◆ Selected excerpt:
# i5-2500K vs. Xeon W3520



## Troy210 (Mar 22, 2011)

I have an opportunity to buy one of these from a friend for $150.
Intel Xeon W3520 Bloomfield 2.66GHz 4 x 256KB L2 C...

But I'm considering buying this one brand new.
Intel Core i5-2500K Sandy Bridge 3.3GHz (3.7GHz Tu...

Which would you choose? I am a gamer and I do render video with Sony Vegas and After Effects, but not on a production basis. 

Thanks.


----------



## Feänor (Mar 22, 2011)

Hi. If you already have the x58 mobo+triple channel ram combo, buy the w3520. GREAT clocker, and not too much expensive. A huge plus is the hyper-threading versus the 2500k.

if you're going from scratch, i'd say go for the sandy bridge. You'll save a lot on each of the mobo and ram, and in games you'll not see huge differences. In the video rendering program, i think the sandy will perform under the w3520, because of the loss of the hyper-threading.

in conclusion, i'd say go for the least expensive option.

Just saw your system's spec and realized you're starting from nothing. Then go for the sandy and oc it to hell! Don't forget to fold when you're not gaming, if the electricity bill is affordable!


----------



## Troy210 (Mar 23, 2011)

Heat is an issue with me, as I live in a very humid and hot environment. I doubt I'd be overclocking the snot out of it. 

Thx for the advice.


----------



## brandonwh64 (Mar 23, 2011)

I think the 2500K would be cooler temps due to not having HT. but as they say, you loose performance in certain things without HT


----------



## Troy210 (Mar 23, 2011)

◆ Data records:
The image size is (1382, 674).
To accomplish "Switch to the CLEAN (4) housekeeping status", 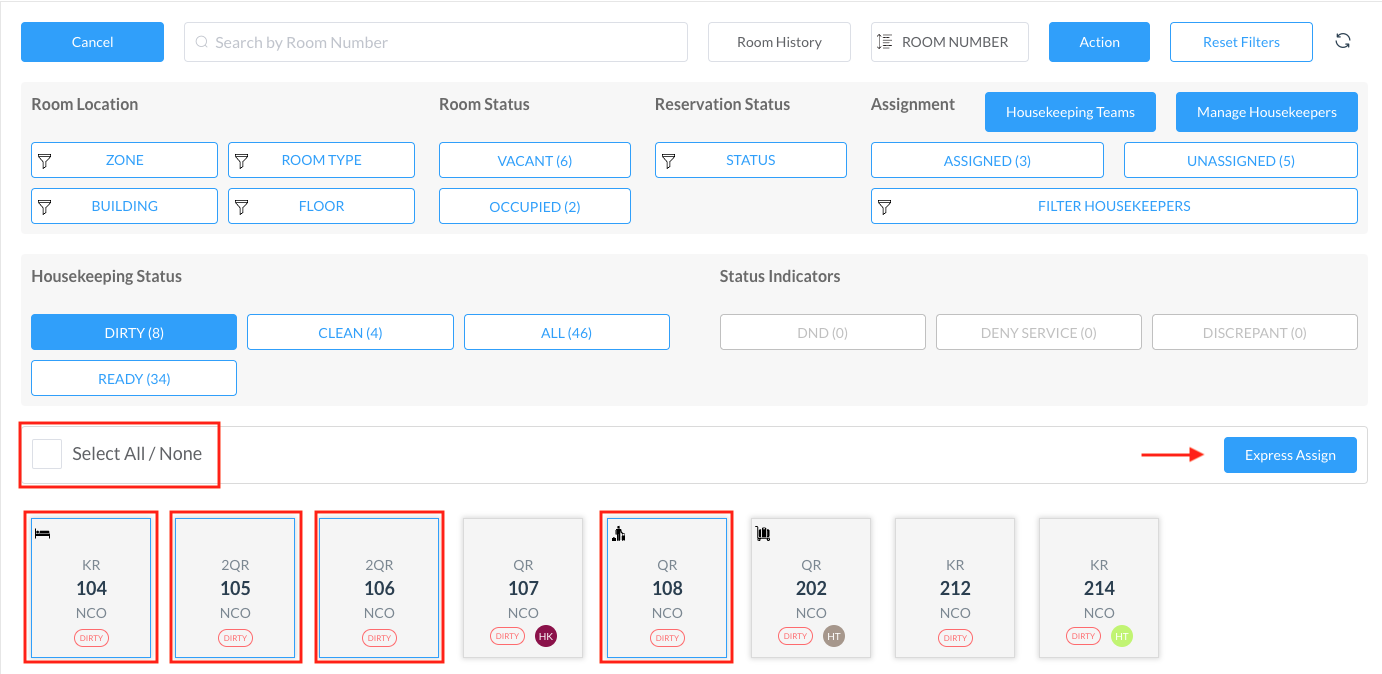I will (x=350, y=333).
...
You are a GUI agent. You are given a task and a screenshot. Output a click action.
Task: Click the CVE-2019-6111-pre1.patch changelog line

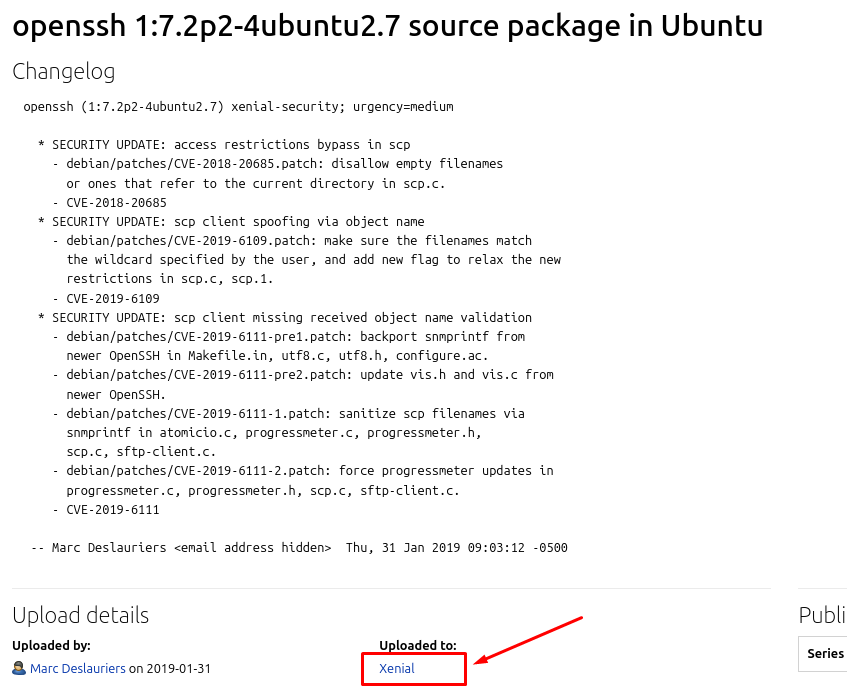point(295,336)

◆ Objectives:
A. Return the entries word for word, starting with the line that contains "You are a GUI" and going on through the line that contains "point(295,336)", with both of those lines included. Leave the pictures out of your answer.
B. Write the next part of the forum thread comparing the i5-2500K and the Xeon W3520, picking up right after its final line.

◆ Answers:
A.
You are a GUI agent. You are given a task and a screenshot. Output a click action.
Task: Click the CVE-2019-6111-pre1.patch changelog line

point(295,336)

B.
Like the kind of raw horsepower I'm looking for to render videos. Hmm..good point. Thanks.


----------



## Benetanegia (Mar 23, 2011)

Sandy Bridge is better on those tasks even without HT. Take a look:

http://www.tomshardware.com/charts/...deo-Editing-Adobe-After-Effects-CS5,2427.html

It's also typically faster on games:

http://www.anandtech.com/show/4083/...core-i7-2600k-i5-2500k-core-i3-2100-tested/20

Unless you already have a board for that Xeon, I would go with the 2500k, it's way better all around, for your needs (and mine lol).


----------



## xenocide (Mar 24, 2011)

Assuming you still need to buy the Motherboard for either, the 2500k is a better value.  It outperforms the Xeon in just about everything and even though you would be getting the CPU at half price (and potentially with unknown defects since it is pre-owned) the cost of a quality 1366 motherboard over a quality P67 1155 motherboard will probably equal out the cost.  Not to mention if you go with the i5-2500k later on a Z68 Motherboard might become a great alternative since you do video rendering.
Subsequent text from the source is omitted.